THE DIALOGUE BETWEEN PAULINA OLOWSKA AND DEBORAH TURBEVILLE
Kurimanzutto gallery presents artist Paulina Olowska’s first exhibition in Mexico. Resonance gathers a series of works made in situ and others prepared during the artist’s previous travels to the country.
Paulina Olowska often works with references from the past that appear in her pieces as ghosts and apparitions, vibrations of another era that interfere with her pictorial creations. In Resonance, Olowska makes direct reference to the archive of artist and fashion photographer Deborah Turbeville from MUUS Collection. Turbeville’s photographic sessions in Poland and in Mexico in the 80’s and 90’s inspired Olowska to recreate some of the scenes and respond to many of the mysterious and fleeting images in her work.
The artist explains: “What I share with Deborah is a certain melancholia for fashion. That fashion has a symbolic dimension also connected to womanhood. But what she did with fashion is like what she did with photography –she distressed it, distanced it, she used it in metaphoric senses to bring it back to historical figures and places”.
In search of traces from Turbeville’s visit to Mexico in 1989, Olowska travelled there in 2022 and collaborated with painter and muse Carmen Serratos and photographer Karla Ximena Cerón. Together they reactivated and performed tableaux vivants in different sites in connection to Tuberville’s residence in San Miguel de Allende, where she had bought an 18th century house (currently called Casa No Name), and the mining ghost town of Mineral de Pozos to recreate and reimagine scenes from the fashion photographer’s imaginary among the ruins, the opuntia cacti and the abandoned cemetery.

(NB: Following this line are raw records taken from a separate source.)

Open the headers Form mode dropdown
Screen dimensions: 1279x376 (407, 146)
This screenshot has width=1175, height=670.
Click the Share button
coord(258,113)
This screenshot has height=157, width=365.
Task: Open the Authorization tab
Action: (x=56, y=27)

Later on, in Kraków, Olowska photographed the Potocki Palace where Turbeville worked on an award-winning fashion shoot for W Magazine in 1998 as well as the Tadeusz Kantor Theater and the Michalik Cave, a 19th century cabaret. During this journey to the sites of the artist’s past Olowska recreated Turbeville’s images with photographer Jacqueline Sobiszewski. With images collaged out of these new visual references and materials, Olowska recomposes additional scenes directly on the gallery walls in collaboration with Wanda, a wall printing robot.
For Resonance, Olowska expands her practice beyond painting, working with the stone mason workshop of Joel Arrieta in Mexico to carve images evoked from Turbeville’s photographs into several limestone sculptures. These new works on view are exhibited alongside a selection of original archival materials from MUUS Collection showing Turbeville’s trips to Mexico and Krakow.
Paulina Olowska was born in 1976 in Gdansk, Poland, and lives and works in Rabka Zdroj, Poland. She is currently doing an artist residency in Athens, Greece and has had one-person exhibitions at Kunsthalle Basel; the Stedelijk Museum, Amsterdam; and the Zacheta National Gallery of Art, Warsaw.
Olowska received the prestigious Aachen Art Prize in 2014, with an associated exhibition at the Ludwig Forum for International Art, Aachen, Germany. She has also staged performances at Tate Modern, the Carnegie International, and the Museum of Modern Art, New York.
She presented the ballet “Slavic Goddesses—A Wreath of Ceremonies” at the Kitchen, New York, in 2017 and “Slavic Goddesses and The Ushers” at the Museo del Novecento in Milan in 2018. Her work was featured in the 2017 National Gallery of Victoria Triennial in Melbourne and the 2018 Liverpool Biennial, as well as in group exhibitions at the Museum of Modern Art, Warsaw; mumok, Vienna; Hamburger Kunsthalle, Hamburg; Migros Museum Für Gegenwartskunst, Zürich; and the New Museum, New York.